Pete Alonso did the rest. And the Mets have won four of six from the Dodgers, taking the season series and making it clear they are going to be a tough out if these two teams meet again in October.
👍 MORE GOOD NEWS: We also received a positive update on Mark Vientos. His hamstring injury is being classified as a “low-grade” strain, which will allow him to return to baseball activities in 10-14 days.
☕️ Grab your coffee for your morning dose of Mets Fix!
🤖 RBI MACHINE
Before we talk about the Polar Bear, I appreciate everyone who reached out yesterday to offer their thoughts on the AI graphics. Pablo Picasso once said, “Art is the lie that allows us to realize the truth.” It’s also what makes us human. I will tread carefully in using AI to enhance the graphics, while refusing to ever use it to replace the words and emotions you read everyday in this newsletter. The graphics in today’s issue were designed by yours truly.
⚙️ Pete Alonso put the offense on his back on Wednesday, clobbering two home runs to drive in five of the Mets’ six runs. It was his 22nd multi-homer game as a Met, tied with Darryl Strawberry for the most in franchise history. And it puts him only 12 away from reaching Strawberry atop the club’s all-time home run list.
Alonso’s five-RBI night gives him 53 on the season, short of only his 2022 campaign (57) for the most through the first 62 games of a Mets’ season. He is tied with Seiya Suzuki for most RBIs in the National League and only one shy of Rafael Devers for the major-league lead.

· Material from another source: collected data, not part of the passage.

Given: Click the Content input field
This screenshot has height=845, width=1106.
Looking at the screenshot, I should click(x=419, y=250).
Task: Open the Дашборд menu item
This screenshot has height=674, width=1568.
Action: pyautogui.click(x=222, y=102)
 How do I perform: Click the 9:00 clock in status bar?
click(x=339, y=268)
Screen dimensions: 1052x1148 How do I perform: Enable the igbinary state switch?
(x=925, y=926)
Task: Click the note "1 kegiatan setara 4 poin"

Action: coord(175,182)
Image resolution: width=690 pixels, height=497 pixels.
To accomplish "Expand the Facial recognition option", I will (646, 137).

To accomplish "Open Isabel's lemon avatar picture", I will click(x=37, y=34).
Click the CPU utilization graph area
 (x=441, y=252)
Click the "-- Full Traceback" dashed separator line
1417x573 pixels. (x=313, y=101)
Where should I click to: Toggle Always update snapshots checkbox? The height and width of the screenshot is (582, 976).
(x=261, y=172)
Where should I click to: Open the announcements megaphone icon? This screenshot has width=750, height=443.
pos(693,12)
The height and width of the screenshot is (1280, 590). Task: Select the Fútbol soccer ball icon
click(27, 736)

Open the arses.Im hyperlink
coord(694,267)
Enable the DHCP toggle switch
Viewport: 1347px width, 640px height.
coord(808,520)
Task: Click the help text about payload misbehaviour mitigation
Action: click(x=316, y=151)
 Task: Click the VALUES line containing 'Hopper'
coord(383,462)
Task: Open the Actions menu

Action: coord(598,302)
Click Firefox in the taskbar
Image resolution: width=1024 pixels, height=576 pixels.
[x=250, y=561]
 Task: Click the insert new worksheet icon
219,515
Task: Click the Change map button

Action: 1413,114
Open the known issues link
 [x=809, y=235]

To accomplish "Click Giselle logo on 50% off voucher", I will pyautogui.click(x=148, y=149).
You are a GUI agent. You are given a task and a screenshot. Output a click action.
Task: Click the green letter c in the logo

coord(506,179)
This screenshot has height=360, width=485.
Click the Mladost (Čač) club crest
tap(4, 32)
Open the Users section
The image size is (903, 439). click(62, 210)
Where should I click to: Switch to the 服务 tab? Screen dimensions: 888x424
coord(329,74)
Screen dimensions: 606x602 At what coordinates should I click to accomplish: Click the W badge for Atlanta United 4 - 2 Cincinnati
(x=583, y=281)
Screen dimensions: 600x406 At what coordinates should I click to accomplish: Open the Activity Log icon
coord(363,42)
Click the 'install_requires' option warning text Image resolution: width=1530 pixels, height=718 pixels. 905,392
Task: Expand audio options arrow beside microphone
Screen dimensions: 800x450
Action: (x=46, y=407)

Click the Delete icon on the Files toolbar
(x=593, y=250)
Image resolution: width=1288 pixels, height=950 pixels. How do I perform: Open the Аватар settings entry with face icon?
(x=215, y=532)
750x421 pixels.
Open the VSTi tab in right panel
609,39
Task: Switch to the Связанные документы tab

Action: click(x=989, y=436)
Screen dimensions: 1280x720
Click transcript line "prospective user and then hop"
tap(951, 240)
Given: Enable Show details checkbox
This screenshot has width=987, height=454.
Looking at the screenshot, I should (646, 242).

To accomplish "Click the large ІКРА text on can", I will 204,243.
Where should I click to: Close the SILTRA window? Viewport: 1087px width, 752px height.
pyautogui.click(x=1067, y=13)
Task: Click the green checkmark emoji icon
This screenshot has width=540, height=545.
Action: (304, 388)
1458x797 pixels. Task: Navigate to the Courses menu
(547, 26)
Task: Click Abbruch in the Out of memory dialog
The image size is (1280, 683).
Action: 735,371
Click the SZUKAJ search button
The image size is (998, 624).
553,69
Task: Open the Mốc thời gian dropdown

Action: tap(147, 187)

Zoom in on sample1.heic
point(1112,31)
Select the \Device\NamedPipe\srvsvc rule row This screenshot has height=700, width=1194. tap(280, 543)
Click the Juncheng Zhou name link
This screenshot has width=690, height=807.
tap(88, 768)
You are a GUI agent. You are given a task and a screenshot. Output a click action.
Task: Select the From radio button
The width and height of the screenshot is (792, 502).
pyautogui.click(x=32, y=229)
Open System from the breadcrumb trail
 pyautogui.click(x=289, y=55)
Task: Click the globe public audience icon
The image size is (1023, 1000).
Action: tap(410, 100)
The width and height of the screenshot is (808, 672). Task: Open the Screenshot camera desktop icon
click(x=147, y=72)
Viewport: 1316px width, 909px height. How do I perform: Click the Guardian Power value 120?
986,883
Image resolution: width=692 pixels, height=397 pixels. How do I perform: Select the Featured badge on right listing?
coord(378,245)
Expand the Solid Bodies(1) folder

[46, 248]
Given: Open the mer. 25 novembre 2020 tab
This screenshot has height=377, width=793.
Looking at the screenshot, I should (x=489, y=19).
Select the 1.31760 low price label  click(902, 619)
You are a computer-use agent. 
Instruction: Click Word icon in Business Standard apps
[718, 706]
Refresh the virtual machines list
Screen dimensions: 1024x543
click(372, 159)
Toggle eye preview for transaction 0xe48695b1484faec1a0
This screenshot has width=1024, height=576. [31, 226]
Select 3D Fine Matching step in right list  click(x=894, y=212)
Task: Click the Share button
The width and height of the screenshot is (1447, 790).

The Mets’ first baseman opened the scoring with a two-run blast to right field. Alonso hit seven opposite-field dingers last season, he already has five the other way this year. That heroic home run against Milwaukee is still reverberating in his swing.
To put a bow on the night, he hit his longest bomb of the year in the eighth inning, a 447-foot moonshot to double the lead to 6–0.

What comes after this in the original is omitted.